In [1]:

import pandas as pd
import numpy as np
from sklearn.model_selection import train_test_split
import shap
import matplotlib.pyplot as plt
import joblib
import os
import matplotlib.pyplot as plt
from sklearn.model_selection import train_test_split
import sys
sys.path.append('../src')
from utils.data_loader import load_data

In [2]:
# Load the preprocessed datasets
fraud_data = load_data('../data/processed/fraud_data_processed.csv')
creditcard_data = load_data('../data/processed/creditcard_processed.csv')
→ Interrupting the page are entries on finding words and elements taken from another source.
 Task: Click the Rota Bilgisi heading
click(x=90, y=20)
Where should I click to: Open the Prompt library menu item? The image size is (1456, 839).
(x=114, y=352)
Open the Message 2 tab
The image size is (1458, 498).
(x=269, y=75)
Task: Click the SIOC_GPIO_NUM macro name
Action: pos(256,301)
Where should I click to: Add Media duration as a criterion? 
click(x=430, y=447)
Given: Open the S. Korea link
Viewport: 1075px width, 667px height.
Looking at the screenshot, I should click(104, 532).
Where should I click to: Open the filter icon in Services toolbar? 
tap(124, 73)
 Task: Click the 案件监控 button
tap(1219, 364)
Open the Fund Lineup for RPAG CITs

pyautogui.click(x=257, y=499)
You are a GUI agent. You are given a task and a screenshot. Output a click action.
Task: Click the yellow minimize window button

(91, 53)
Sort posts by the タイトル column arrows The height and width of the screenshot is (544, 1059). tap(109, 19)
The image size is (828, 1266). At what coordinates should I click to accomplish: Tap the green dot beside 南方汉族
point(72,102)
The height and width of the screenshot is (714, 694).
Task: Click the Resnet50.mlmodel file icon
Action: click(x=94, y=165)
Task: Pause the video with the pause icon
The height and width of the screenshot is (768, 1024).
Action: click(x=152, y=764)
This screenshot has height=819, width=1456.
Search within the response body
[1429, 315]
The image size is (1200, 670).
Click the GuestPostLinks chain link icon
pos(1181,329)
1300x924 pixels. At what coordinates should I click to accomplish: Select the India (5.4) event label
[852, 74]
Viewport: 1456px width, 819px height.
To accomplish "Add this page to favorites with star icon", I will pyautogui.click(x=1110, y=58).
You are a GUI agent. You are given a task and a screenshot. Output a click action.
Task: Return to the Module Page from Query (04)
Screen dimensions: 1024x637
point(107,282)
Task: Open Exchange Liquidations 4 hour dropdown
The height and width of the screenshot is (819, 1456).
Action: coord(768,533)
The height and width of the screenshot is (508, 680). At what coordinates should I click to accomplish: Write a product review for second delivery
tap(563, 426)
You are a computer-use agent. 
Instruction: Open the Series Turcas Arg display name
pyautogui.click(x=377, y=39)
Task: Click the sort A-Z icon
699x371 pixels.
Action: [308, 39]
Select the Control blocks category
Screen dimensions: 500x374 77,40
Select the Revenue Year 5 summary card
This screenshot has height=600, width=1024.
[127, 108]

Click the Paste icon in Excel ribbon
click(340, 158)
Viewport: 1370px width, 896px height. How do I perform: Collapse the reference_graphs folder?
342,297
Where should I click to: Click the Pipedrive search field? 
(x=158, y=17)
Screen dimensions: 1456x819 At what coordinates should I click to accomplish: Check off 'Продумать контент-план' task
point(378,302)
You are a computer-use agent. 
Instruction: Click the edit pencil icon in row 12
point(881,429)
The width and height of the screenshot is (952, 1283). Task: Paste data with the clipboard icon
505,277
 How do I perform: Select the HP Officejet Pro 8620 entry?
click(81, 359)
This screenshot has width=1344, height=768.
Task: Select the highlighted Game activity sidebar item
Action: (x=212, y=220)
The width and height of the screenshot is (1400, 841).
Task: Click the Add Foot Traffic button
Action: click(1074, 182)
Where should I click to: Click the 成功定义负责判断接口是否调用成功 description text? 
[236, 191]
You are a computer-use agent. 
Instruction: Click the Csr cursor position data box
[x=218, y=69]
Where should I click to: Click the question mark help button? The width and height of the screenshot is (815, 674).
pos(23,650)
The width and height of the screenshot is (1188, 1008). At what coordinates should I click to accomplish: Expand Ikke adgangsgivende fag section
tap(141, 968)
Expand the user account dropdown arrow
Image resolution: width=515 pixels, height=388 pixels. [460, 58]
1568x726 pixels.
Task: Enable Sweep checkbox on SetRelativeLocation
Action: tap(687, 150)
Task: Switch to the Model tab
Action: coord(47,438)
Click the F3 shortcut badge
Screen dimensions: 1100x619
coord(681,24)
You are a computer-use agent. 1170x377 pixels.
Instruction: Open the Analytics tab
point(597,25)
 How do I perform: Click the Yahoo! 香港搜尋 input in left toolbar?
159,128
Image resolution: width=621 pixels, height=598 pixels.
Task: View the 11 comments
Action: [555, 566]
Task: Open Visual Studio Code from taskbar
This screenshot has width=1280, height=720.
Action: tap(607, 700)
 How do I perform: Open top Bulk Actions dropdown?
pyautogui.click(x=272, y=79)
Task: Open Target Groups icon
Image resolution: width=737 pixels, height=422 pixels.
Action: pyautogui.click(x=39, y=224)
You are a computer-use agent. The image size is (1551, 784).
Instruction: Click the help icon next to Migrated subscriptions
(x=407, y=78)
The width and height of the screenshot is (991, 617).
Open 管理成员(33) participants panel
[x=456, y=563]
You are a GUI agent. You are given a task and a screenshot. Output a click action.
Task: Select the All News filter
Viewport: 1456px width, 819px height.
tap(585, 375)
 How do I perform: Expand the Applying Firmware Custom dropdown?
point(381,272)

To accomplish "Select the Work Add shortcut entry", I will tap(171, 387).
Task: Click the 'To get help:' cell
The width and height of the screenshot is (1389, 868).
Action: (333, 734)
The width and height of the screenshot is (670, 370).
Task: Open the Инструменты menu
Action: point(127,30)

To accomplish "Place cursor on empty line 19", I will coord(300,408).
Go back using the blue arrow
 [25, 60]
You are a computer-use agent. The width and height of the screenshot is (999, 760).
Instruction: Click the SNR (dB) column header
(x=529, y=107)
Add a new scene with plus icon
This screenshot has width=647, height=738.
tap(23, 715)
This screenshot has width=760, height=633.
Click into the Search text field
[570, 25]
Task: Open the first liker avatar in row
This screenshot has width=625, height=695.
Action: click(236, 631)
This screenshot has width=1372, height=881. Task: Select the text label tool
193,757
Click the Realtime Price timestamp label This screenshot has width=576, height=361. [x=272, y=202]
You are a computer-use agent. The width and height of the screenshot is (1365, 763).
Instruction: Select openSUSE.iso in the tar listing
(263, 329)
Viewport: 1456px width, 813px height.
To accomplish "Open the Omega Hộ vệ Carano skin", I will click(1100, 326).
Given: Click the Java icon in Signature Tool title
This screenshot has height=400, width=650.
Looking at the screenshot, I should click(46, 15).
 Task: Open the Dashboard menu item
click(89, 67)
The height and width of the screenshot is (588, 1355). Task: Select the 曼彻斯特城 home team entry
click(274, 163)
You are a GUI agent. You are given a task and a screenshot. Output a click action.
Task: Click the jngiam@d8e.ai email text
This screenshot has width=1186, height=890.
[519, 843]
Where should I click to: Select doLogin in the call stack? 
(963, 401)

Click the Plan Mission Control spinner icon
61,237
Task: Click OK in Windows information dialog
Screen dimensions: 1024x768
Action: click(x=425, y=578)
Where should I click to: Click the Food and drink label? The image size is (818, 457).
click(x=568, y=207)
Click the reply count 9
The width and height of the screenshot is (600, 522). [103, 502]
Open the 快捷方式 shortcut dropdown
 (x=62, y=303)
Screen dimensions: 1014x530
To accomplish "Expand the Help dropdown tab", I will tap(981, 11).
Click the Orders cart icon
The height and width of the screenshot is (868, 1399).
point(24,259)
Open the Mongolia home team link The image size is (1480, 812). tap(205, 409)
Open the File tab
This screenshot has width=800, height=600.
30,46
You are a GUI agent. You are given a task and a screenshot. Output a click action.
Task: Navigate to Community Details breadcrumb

Data loaded successfully from ../data/processed/fraud_data_processed.csv
Data loaded successfully from ../data/processed/creditcard_processed.csv


In [3]:
fraud_rf_model = joblib.load('../models/fraud_data_rf_model.pkl')
creditcard_rf_model = joblib.load('../models/creditcard_rf_model.pkl')

In [4]:

# Preprocess function from Task 2
def preprocess_data(df, target_col):
    """Preprocess data to ensure all features are numeric"""
    df = df.copy()
    
    for col in df.select_dtypes(include=['datetime64', 'object']).columns:
        if col != target_col:
            if 'time' in col.lower():
                df[col] = pd.to_datetime(df[col])
                df[f'{col}_hour'] = df[col].dt.hour
                df[f'{col}_day'] = df[col].dt.dayofweek
                df[f'{col}_month'] = df[col].dt.month
                df = df.drop(columns=[col])
            else:
                from sklearn.preprocessing import LabelEncoder
                le = LabelEncoder()
                df[col] = le.fit_transform(df[col].astype(str))
    
    return df


In [5]:

# Prepare data function from Task 2
def prepare_data(df, target_col):
    """Prepare features and target, perform train-test split"""
    df = preprocess_data(df, target_col)
    X = df.drop(columns=[target_col])
    y = df[target_col]
    X = X.select_dtypes(include=[np.number])
    return train_test_split(X, y, test_size=0.2, random_state=42, stratify=y)


In [6]:

def generate_shap_plots(model, X_test, dataset_name):
    """Generate SHAP Summary and Force Plots"""
    print(f"Computing SHAP values for {dataset_name}...")
    
    # Use TreeExplainer for Random Forest
    explainer = shap.TreeExplainer(model)
    
    # Compute SHAP values for sampled test set
    shap_values = explainer.shap_values(X_test)
    
    # Save SHAP values to avoid recomputation
    os.makedirs('../shap_values', exist_ok=True)
    joblib.dump(shap_values, f'../shap_values/shap_values_{dataset_name.lower()}.pkl')
    print(f"SHAP values for {dataset_name} saved.")
    
    # Summary Plot (global feature importance)
    print(f"Generating Summary Plot for {dataset_name}...")
    plt.figure()
    shap.summary_plot(shap_values[1], X_test, show=False)
    plt.title(f'SHAP Summary Plot - {dataset_name}')
    plt.tight_layout()
    os.makedirs('../plots', exist_ok=True)
    plt.savefig(f'../plots/shap_summary_{dataset_name.lower()}.png')
    plt.close()
    print(f"Summary Plot for {dataset_name} saved.")
    
    # Force Plot for first instance (local feature importance)
    print(f"Generating Force Plot for {dataset_name}...")
    plt.figure()
    shap.force_plot(explainer.expected_value[1], shap_values[1][0], X_test.iloc[0], matplotlib=True, show=False)
    plt.title(f'SHAP Force Plot - First Instance ({dataset_name})')
    plt.tight_layout()
    plt.savefig(f'../plots/shap_force_{dataset_name.lower()}.png')
    plt.close()
    print(f"Force Plot for {dataset_name} saved.")


In [7]:
# Main analysis function
def analyze_model_explainability():
    print("Starting SHAP analysis...")
    # Prepare data
    X_train_fraud, X_test_fraud, y_train_fraud, y_test_fraud = prepare_data(fraud_data, 'class')
    X_train_creditcard, X_test_creditcard, y_train_creditcard, y_test_creditcard = prepare_data(creditcard_data, 'Class')
    
    # Load saved Random Forest models
    print("Loading models...")
    fraud_model = joblib.load('../models/fraud_data_rf_model.pkl')
    creditcard_model = joblib.load('../models/creditcard_rf_model.pkl')
    print("Models loaded.")
    
    # Generate SHAP plots for both datasets
    generate_shap_plots(fraud_model, X_test_fraud, 'Fraud_Data')
    generate_shap_plots(creditcard_model, X_test_creditcard, 'creditcard')
    print("SHAP analysis complete.")


In [None]:
# Run analysis
analyze_model_explainability()

Starting SHAP analysis...
Loading models...
Models loaded.
Computing SHAP values for Fraud_Data...